Actualmente, la división de tueste y distribución representa el 50% de la facturación total del negocio, con una producción de unos 200 kilos de café por semana. Néstor considera que el futuro de su empresa reside en esta área, ya que es un modelo de negocio “mucho más escalable” que el de la cafetería, con el objetivo de “crecer exponencialmente como tostadores”.
¿Qué diferencia al café de especialidad?
El café de especialidad se distingue por superar una puntuación mínima de 80 sobre 100, otorgada por la Asociación de Café de Especialidad (SCA). En contraste, un café comercial apenas alcanza los 40 puntos.
Además, la trazabilidad es fundamental: “Cada bolsa de café tiene nombre y apellido, sabemos quién fue el productor, qué variedad es, aquí no hay mezcla”, explica Néstor. Generalmente, solo la variedad arábica cumple con estos exigentes criterios.
La diferencia es evidente en el grano mismo. El café de especialidad es uniforme, limpio y sin defectos, mientras que el café comercial suele presentar granos rotos. Durante el tueste, el grano de especialidad adquiere un color marrón, preservando sus matices.
“Un buen café no necesita azúcar, porque es el grano de una fruta, y la fruta es dulce”, afirma Néstor. El café comercial, en cambio, suele estar quemado, lo que le da un brillo oscuro y un sabor amargo.
Gestión impecable y visión de futuro
El éxito en este sector requiere no solo un buen producto, sino también una gestión impecable. Néstor destaca que los mayores errores son el desconocimiento, la falta de control de gastos y la elección inadecuada del personal. Un buen barista, con un sueldo neto de entre 1.600 y 1.700 euros, es una pieza clave.
Aunque la inversión inicial puede ser de 15.000 o 20.000 euros, la recuperación puede tardar “fácilmente 3 años”.
Mirando hacia el futuro, Néstor tiene claros sus objetivos: expandir el tostador y la venta de maquinaria.

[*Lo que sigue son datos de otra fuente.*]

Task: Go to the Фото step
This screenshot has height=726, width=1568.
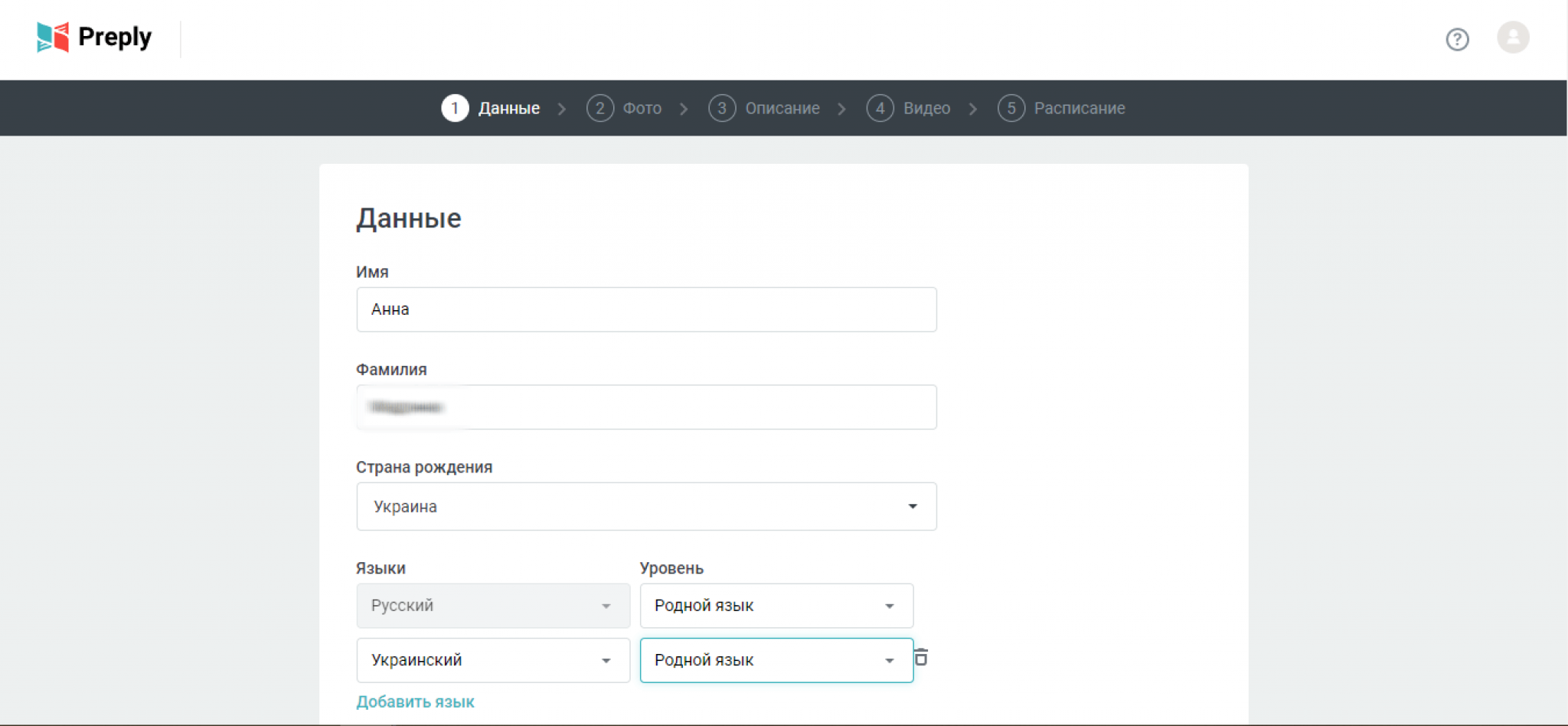Action: 642,108
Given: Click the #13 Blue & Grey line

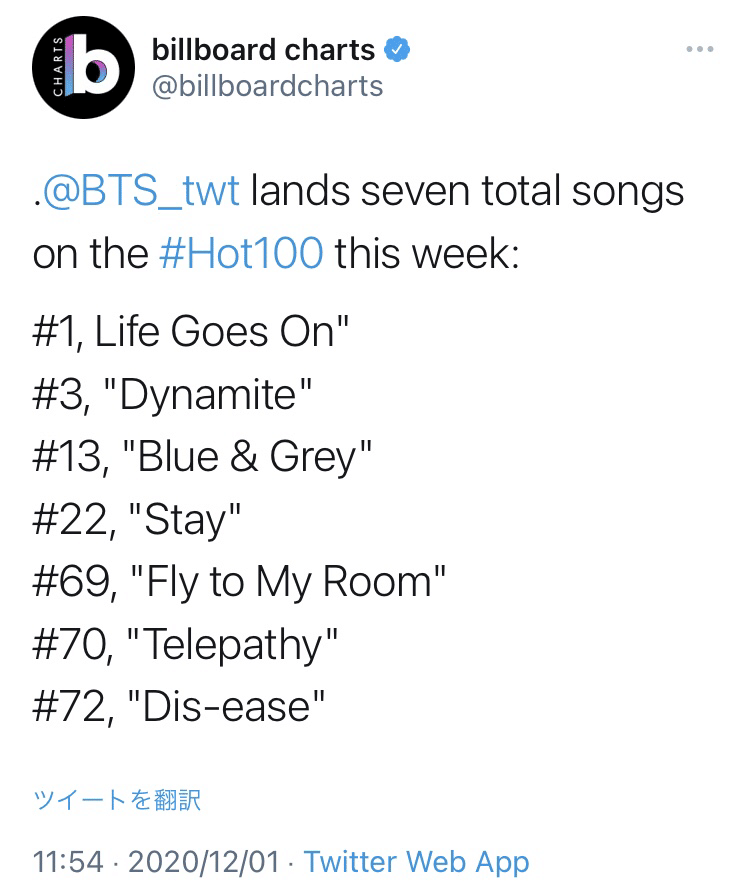Looking at the screenshot, I should (202, 457).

Una vez consolidada esta área, el siguiente paso será expandir la marca de la cafetería con modelos más pequeños y sin cocina, un formato que incluso podría franquiciarse. Su filosofía, forjada a través de la experiencia, resume el desafío de este sector: “Si eres pequeño, desapareces”. No basta con abrir una cafetería; para sobrevivir y prosperar es necesario comprender todo el ecosistema del café y crecer.